= 1994 Guatemalan parliamentary election =

Parliamentary elections were held in Guatemala on 14 August 1994, following the premature dissolution of Congress during the 1993 constitutional crisis, and in view of implementing constitutional reforms approved in January 1994. The result was a victory for the Guatemalan Republican Front, which won 33 of the 80 seats. Voter turnout was just 21%.

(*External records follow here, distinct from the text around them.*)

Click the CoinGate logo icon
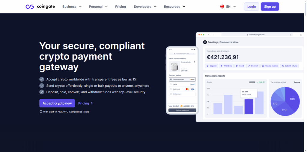 pos(30,7)
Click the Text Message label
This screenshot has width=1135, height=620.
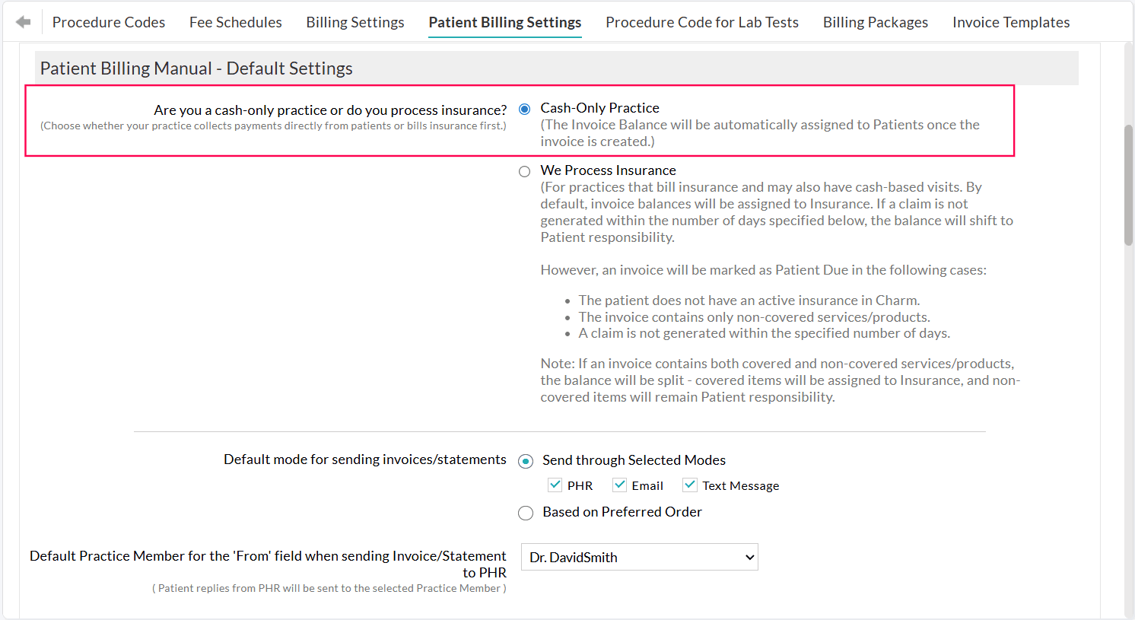[740, 486]
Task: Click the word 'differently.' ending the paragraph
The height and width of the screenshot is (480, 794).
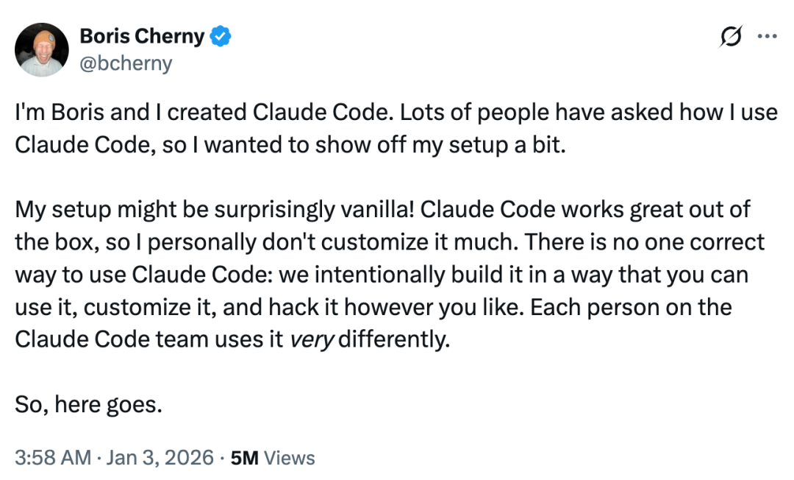Action: (394, 339)
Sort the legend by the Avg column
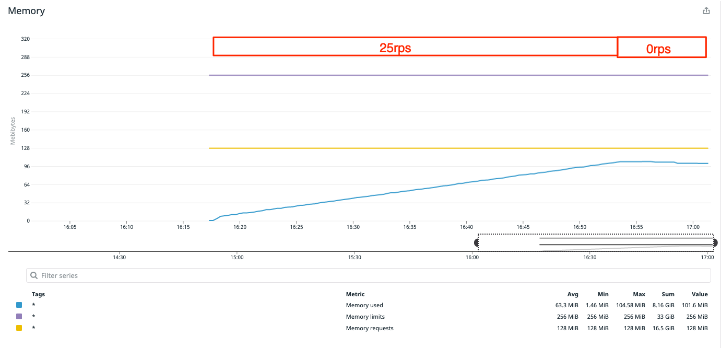 point(573,294)
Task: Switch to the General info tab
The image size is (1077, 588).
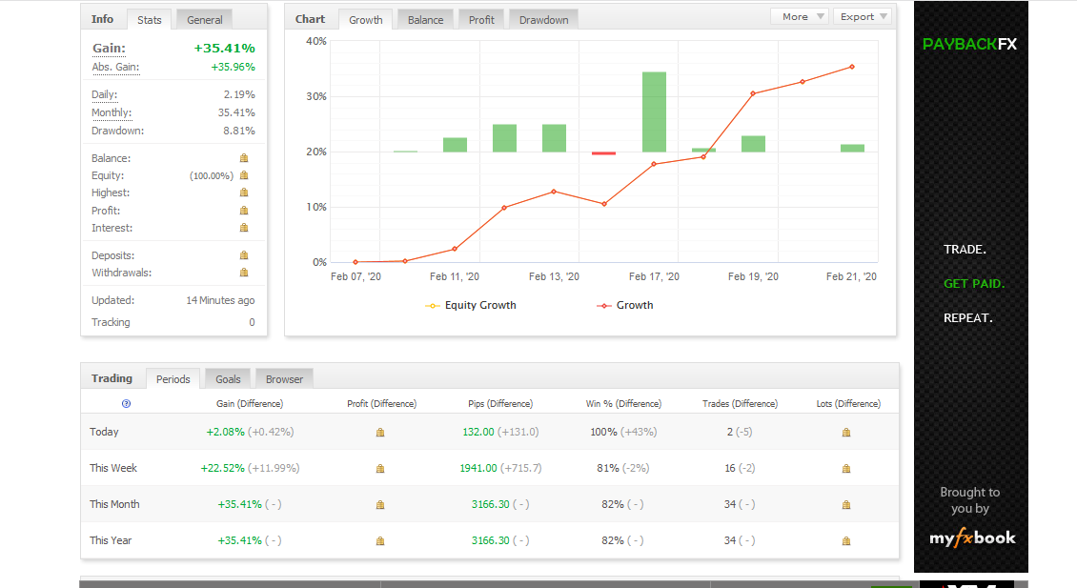Action: coord(204,19)
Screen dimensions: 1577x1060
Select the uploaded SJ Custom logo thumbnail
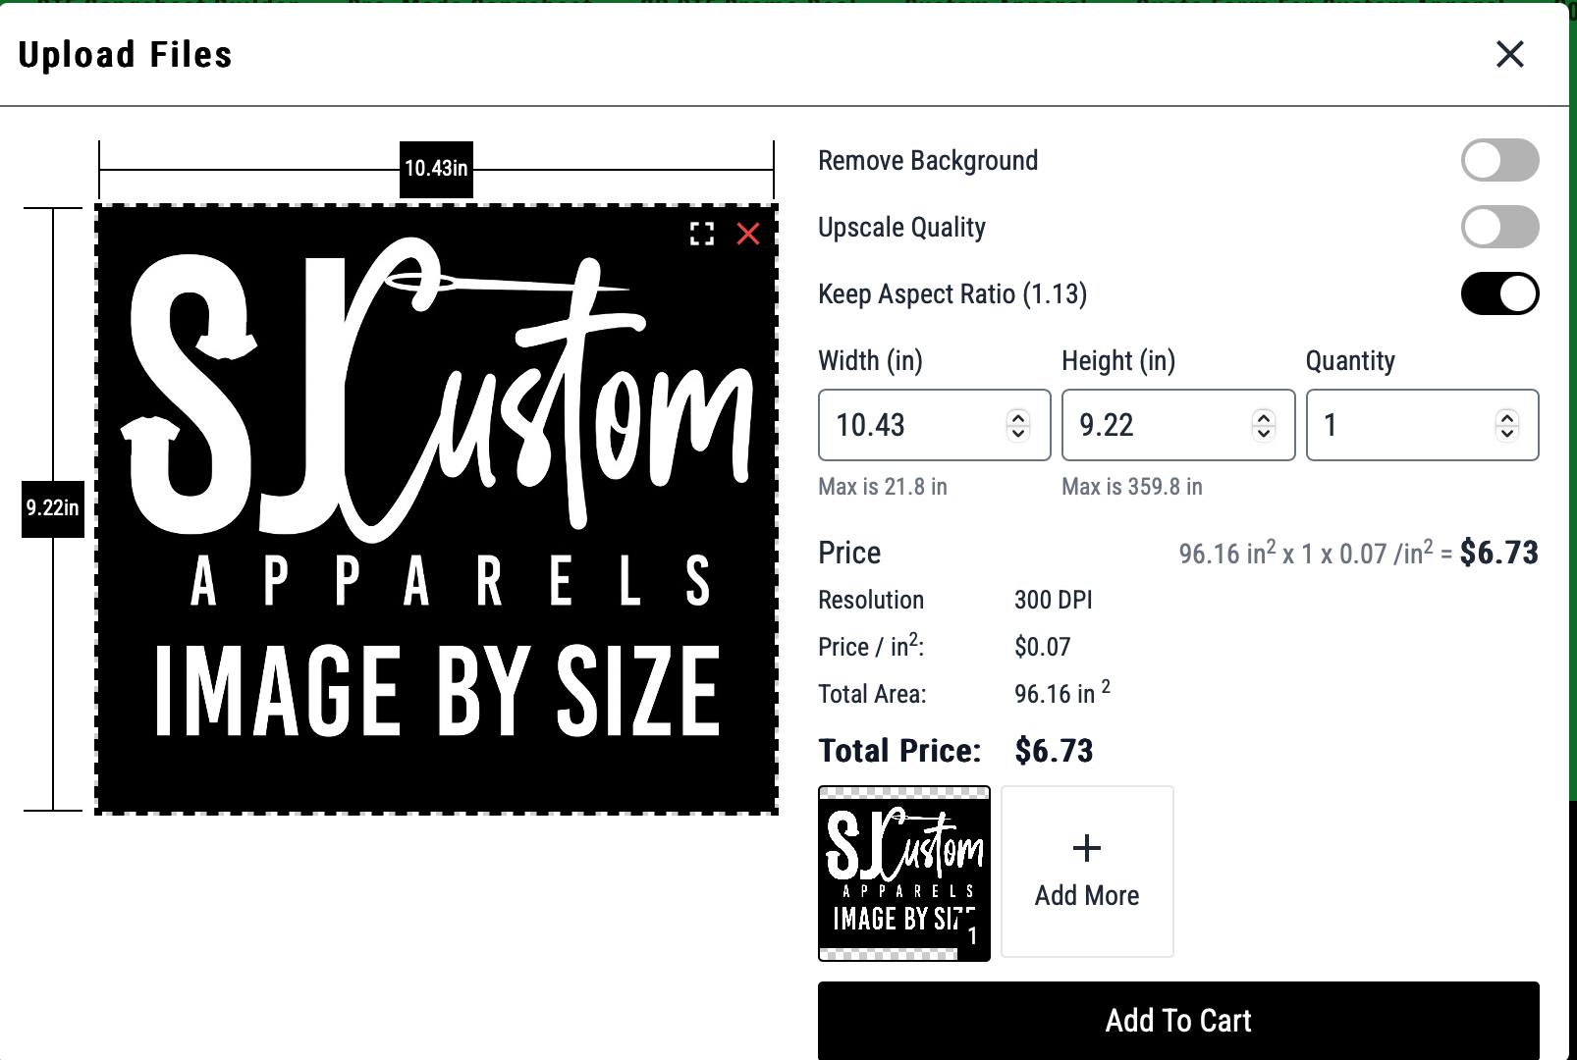tap(904, 874)
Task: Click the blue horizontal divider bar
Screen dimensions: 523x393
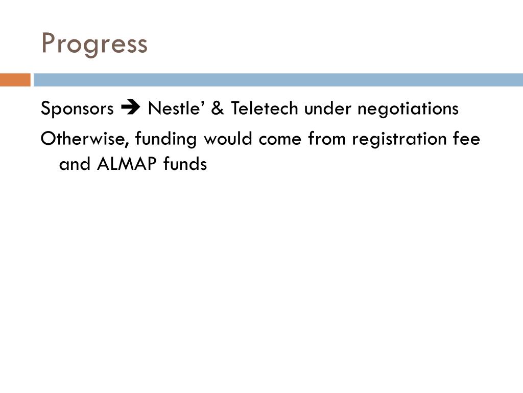Action: tap(278, 80)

The 1993 constitutional crisis started on 25 May 1993, when the then President Jorge Serrano Elías attempted a self-coup or autogolpe. Serrano suspended the constitution, dissolved Congress and the Supreme Court, imposed censorship and tried to restrict civil liberties. Serrano's actions were met with broad national and international opposition and ruled "illegal" by the Constitutional Court, following which Serrano was forced to resign.

==Results==

| Party |  | National |  |  | District |  |  | Total seats |
| Votes | % | Seats | Votes | % | Seats |
|  | Guatemalan Republican Front | 206,994 | 32.22 | 7 | 172,649 | 26.61 | 26 | 33 |
|  | National Advancement Party | 162,189 | 25.25 | 5 | 172,224 | 26.54 | 18 | 23 |
|  | Guatemalan Christian Democracy | 78,016 | 12.14 | 2 | 84,391 | 13.01 | 11 | 13 |
|  | National Centre Union | 57,155 | 8.90 | 1 | 63,697 | 9.82 | 6 | 7 |
|  | National Liberation Movement | 28,582 | 4.45 | 1 | 36,746 | 5.66 | 2 | 3 |
|  | Solidarity Action Movement | 20,418 | 3.18 | 0 | 23,604 | 3.64 | 0 | 0 |
|  | Democratic Union | 19,732 | 3.07 | 0 | 20,446 | 3.15 | 1 | 1 |
|  | Revolutionary Party | 17,747 | 2.76 | 0 | 18,087 | 2.79 | 0 | 0 |
|  | Democratic Social Party | 13,635 | 2.12 | 0 | 11,117 | 1.71 | 0 | 0 |
|  | Guatemalan Reformist Party | 13,007 | 2.02 | 0 | 16,300 | 2.51 | 0 | 0 |
|  | Nationalist Authentic Centre | 9,692 | 1.51 | 0 | 8,388 | 1.29 | 0 | 0 |
|  | National Unity Front | 6,495 | 1.01 | 0 | 5,901 | 0.91 | 0 | 0 |
|  | Institutional Democratic Party | 5,578 | 0.87 | 0 | 6,201 | 0.96 | 0 | 0 |
|  | Destitute People's Movement | 3,136 | 0.49 | 0 |  |  |  | 0 |
|  | Progressive Party |  |  |  | 5,527 | 0.85 | 0 | 0 |
|  | Popular Democratic Front |  |  |  | 2,583 | 0.40 | 0 | 0 |
|  | Popular Alliance 5 |  |  |  | 557 | 0.09 | 0 | 0 |
|  | Christian Social Party |  |  |  | 448 | 0.07 | 0 | 0 |
| Total |  | 642,376 | 100.00 | 16 | 648,866 | 100.00 | 64 | 80 |
| Valid votes |  | 642,376 | 87.83 |  | 648,866 | 88.80 |  |  |
| Invalid/blank votes |  | 89,017 | 12.17 |  | 81,858 | 11.20 |  |  |
| Total votes |  | 731,393 | 100.00 |  | 730,724 | 100.00 |  |  |

==Bibliography==
- Villagrán Kramer, Francisco. Biografía política de Guatemala: años de guerra y años de paz. FLACSO-Guatemala, 2004.
- Political handbook of the world 1994. New York, 1995.
- Elections in the Americas A Data Handbook Volume 1. North America, Central America, and the Caribbean. Edited by Dieter Nohlen. 2005.